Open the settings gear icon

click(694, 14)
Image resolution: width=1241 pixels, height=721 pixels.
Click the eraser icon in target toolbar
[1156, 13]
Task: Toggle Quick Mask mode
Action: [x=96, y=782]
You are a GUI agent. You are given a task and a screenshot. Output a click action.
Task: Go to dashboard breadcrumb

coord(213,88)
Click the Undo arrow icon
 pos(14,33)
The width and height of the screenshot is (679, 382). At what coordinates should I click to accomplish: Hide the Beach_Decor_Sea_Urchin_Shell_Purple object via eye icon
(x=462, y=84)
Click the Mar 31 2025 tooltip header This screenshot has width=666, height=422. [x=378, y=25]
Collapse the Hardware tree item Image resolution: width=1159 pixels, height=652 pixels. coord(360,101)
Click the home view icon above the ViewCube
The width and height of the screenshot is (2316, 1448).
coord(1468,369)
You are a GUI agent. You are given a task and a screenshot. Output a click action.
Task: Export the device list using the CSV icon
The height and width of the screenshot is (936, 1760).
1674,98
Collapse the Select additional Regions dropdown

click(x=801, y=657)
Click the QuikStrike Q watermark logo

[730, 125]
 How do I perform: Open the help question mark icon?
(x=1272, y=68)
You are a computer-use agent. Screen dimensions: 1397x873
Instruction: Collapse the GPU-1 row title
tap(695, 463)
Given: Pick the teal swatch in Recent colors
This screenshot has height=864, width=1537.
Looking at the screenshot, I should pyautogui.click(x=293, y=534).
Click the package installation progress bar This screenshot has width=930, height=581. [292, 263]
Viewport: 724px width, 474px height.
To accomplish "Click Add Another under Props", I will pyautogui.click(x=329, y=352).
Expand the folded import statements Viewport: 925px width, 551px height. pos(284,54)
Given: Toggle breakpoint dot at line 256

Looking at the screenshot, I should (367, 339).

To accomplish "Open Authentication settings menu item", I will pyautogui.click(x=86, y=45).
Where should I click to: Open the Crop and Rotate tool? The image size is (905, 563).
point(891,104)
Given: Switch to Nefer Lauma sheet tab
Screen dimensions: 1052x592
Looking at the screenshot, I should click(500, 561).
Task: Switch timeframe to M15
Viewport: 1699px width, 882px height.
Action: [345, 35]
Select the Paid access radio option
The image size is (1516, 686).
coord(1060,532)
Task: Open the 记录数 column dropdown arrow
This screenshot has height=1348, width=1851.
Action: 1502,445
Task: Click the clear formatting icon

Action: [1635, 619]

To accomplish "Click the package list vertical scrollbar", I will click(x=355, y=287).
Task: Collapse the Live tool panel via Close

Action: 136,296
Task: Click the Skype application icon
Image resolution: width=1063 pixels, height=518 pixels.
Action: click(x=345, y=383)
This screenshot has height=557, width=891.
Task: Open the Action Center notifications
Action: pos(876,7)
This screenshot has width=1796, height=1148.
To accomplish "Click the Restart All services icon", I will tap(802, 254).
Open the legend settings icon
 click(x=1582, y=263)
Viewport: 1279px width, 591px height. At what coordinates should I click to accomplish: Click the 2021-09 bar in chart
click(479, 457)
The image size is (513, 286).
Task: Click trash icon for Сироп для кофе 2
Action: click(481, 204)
=-=-=-=-=
• WORK INSTRUCTION: Above are the records; copy every line in them that holds the word "list".

• YOUR SOLUTION:
Task: Export the device list using the CSV icon
To accomplish "Click the package list vertical scrollbar", I will click(x=355, y=287).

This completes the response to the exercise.